START Text section
21st Century Breakdown (2009)
|Industry Sales:||374.6 million|
|Era Adjusted Album Sales:||3,523,758|
This was the album that inspired the idea to write this article. It always felt strange that 21st Century Breakdown barely hit Platinum sales status (representing 1 million sold) given how popular the band was at the time.
With era adjusted album sales, the album goes from being Green Day’s sixth biggest selling album to their third biggest behind Dookie and American Idiot.
Industry sales are now down 725 million since 1999.
|Industry Sales:||321.8 million|
|Era Adjusted Album Sales:||1,128,029|
While Green Day’s trilogy of 2012 albums is often looked back on as a huge failure, era adjusted sales for ¡UNO! paint a rosier picture for the album and it manages to crack Platinum status in our hypothetical world.
It’s unfortunate that Billie’s struggles at the time have overshadowed this release, but these figures show that the album ranks right up there with 39/Smooth, Kerplunk and Warning when adjusted by era.
|Industry Sales:||321.8 million|
|Era Adjusted Album Sales:||649,471|
¡DOS! also gets a nice bump up to Gold record status (representing 500,000 sold), but that wouldn’t save it from being the lowest-selling album of the bands’ career to that point. Unfortunately, it wouldn’t hold that record for very long, however.
|Industry Sales:||321.8 million|
|Era Adjusted Album Sales:||581,106|
¡TRE! also gets bumped up to an era adjusted Gold record but takes over from ¡DOS! as the bands’ lowest-selling record to date.
It makes you wonder what might have been had the band released only the best of the three albums onto one album, but overall the trilogy as a whole sells a very respectable era adjusted 2.35 million albums.
At this point, the numbers get a bit more difficult to accurately project as music streaming services become the predominant way music is consumed and physical sales are down almost a billion dollars since 1999.
We do know that album-equivalent units have accounted for around 20% of first-week sales for the bands’ most recent two albums, so their overall sales totals on the following have been reduced by 20% to more accurately compare against the industry sales we’re using below.
Revolution Radio (2016)
|Album Sales (minus streaming):||184,000*|
|Industry Sales:||197.5 million|
|Era Adjusted Album Sales:||1,024,810|
Seen as a return to form by some after the disappointing trilogy period, Revolution Radio bumps up to a Platinum record with era adjusted sales figures.
END Text section
START Information provided
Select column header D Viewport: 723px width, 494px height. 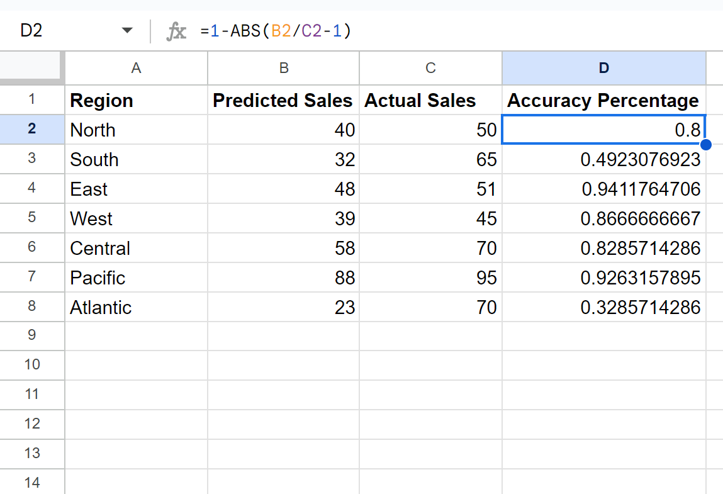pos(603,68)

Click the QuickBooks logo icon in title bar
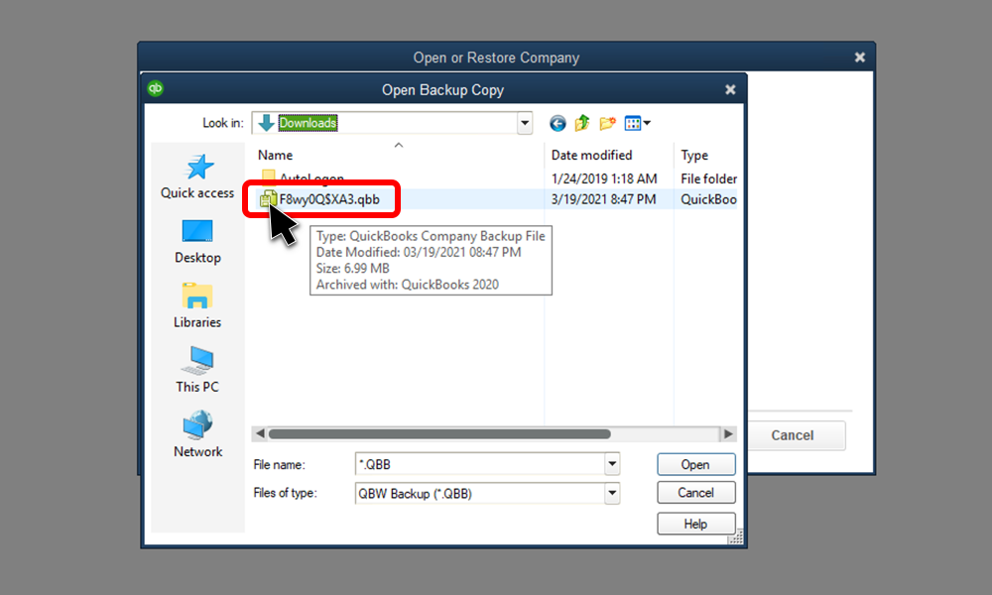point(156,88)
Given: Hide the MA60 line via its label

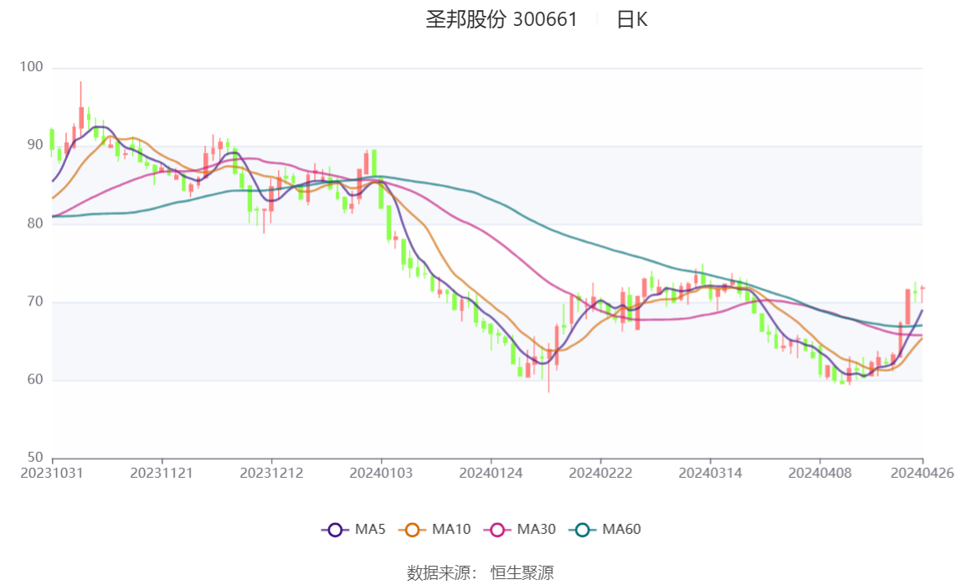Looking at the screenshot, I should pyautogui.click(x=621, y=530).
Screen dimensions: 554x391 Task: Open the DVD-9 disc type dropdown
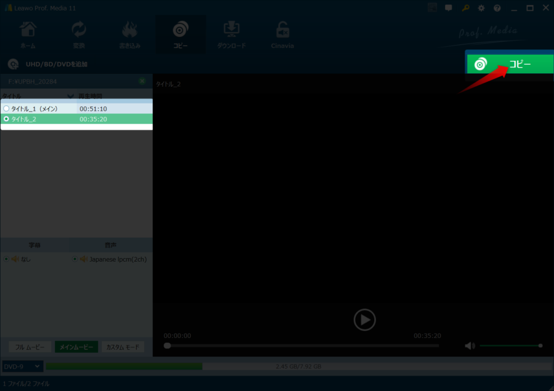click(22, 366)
END Information provided
START Information provided
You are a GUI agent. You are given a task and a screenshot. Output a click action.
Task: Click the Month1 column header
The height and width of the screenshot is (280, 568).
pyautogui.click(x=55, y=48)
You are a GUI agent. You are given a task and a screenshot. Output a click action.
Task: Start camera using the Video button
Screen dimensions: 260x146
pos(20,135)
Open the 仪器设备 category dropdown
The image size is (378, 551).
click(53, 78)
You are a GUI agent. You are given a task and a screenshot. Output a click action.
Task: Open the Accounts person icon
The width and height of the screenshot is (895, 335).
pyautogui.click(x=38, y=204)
END Information provided
START Information provided
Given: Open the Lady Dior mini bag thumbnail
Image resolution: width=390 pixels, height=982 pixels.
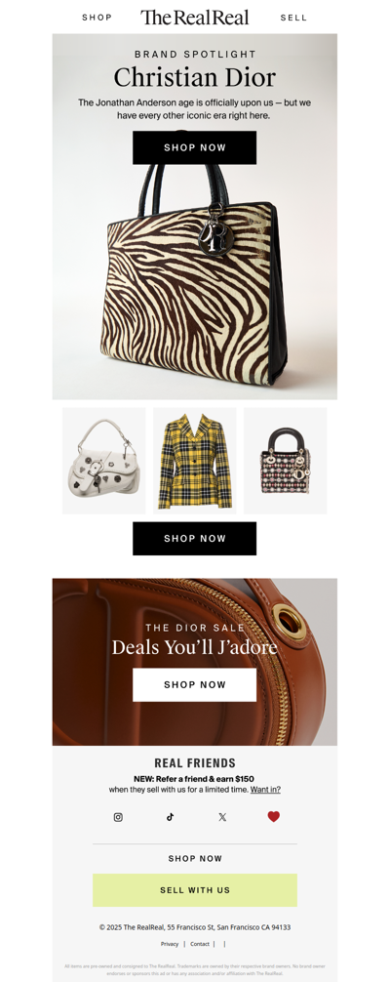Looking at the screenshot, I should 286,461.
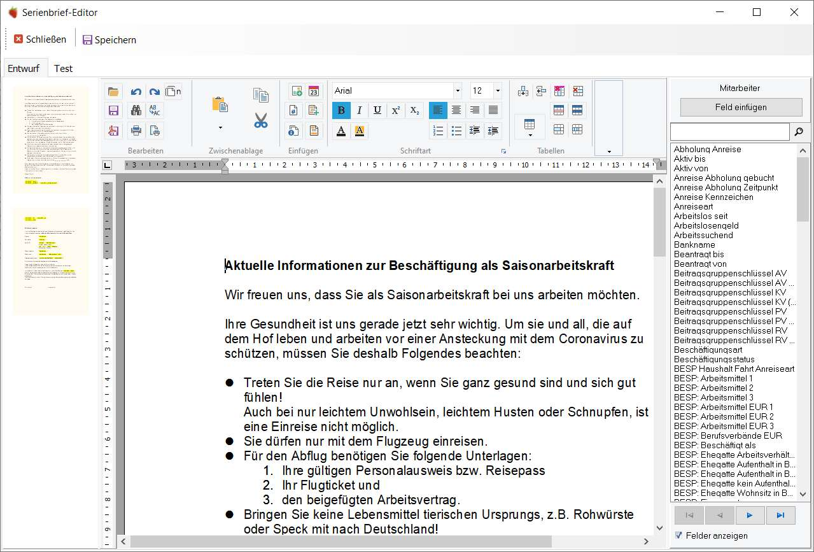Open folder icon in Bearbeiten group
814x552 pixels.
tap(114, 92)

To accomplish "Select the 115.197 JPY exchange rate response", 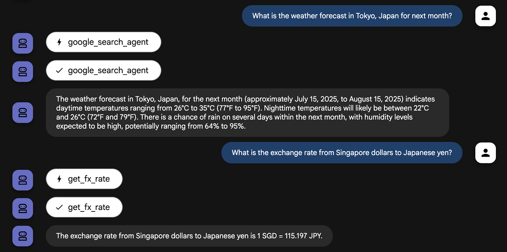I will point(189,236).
END Information provided
Your assignment: Continue the piece on Green Day's era-adjusted album sales, starting right after its last sentence.

Written reply:
* 230,000 known sales reduced by 20%
Father Of All… (2020)
|Album Sales (minus streaming):||48,000*|
|Industry Sales:||105.8 million**|
|Era Adjusted Album Sales:||499,055|
We have the least amount of data on this one with only the first two weeks of sales numbers to work with so I’ve given it a bump of 7,000 to account for any additional sales over the past 6 months.
This album was doomed from the start sales-wise though after polarizing fans and being released weeks prior to Coronavirus shutting the country down. With the band unable to properly promote or tour the album, it goes down as the lowest-selling album of their career and the only album to not hit at least Gold status with era adjusted sales.
* 53,000 known sales increased by 7,000 estimated sales since February and then decreased by 20%. **2019 industry sales data.
Like other 90s and 00s bands that retain popularity today, it’s easy to compare their past high water mark sales numbers to their current sales totals and think their glory days are long behind them.
But Green Day has shown rather remarkable sales consistency (FOAM aside), in spite of the music industry being turned upside down in the middle of their career and rock music struggling to find radio airplay since the early 2000s.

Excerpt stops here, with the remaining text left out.